The problem: If a line below contains the string "target", copy it out.

══ Dataset content

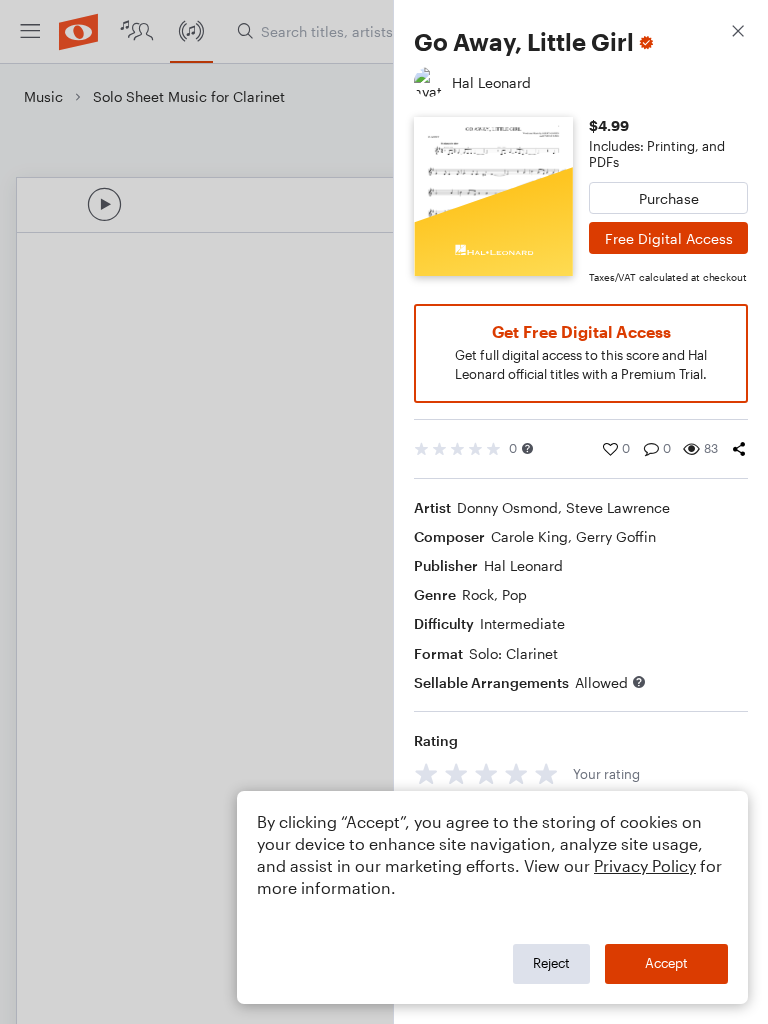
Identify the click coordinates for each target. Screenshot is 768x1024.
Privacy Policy (645, 865)
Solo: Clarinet (513, 653)
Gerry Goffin (616, 536)
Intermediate (522, 623)
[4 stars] (516, 773)
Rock (478, 594)
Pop (514, 594)
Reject (551, 963)
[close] (738, 33)
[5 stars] (546, 773)
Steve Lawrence (618, 507)
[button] (527, 448)
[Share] (739, 449)
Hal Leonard (523, 565)
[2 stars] (456, 773)
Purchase (669, 198)
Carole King (529, 536)
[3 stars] (486, 773)
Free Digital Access (669, 238)
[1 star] (426, 773)
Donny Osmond (507, 507)
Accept (666, 963)
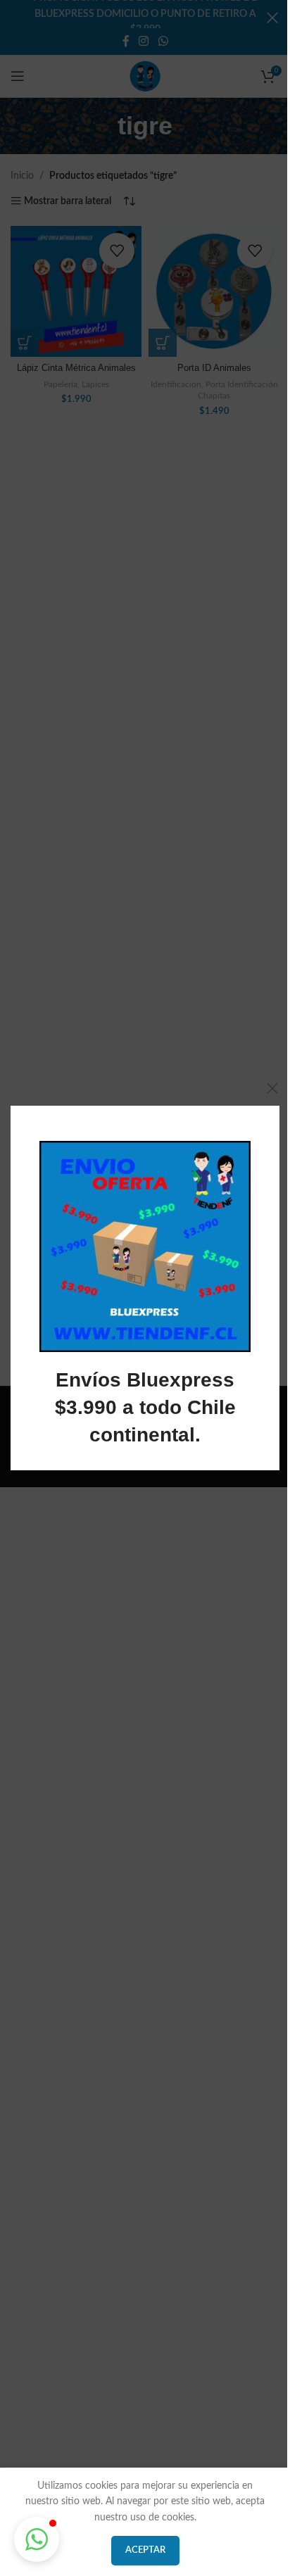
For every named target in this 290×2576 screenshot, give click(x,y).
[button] (36, 2539)
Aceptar (145, 2550)
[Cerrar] (272, 1088)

════

Answer section:
Identify the click coordinates for each target. Screenshot is 768x1024.
For every named target in this 290×2576 screenshot, give click(x,y).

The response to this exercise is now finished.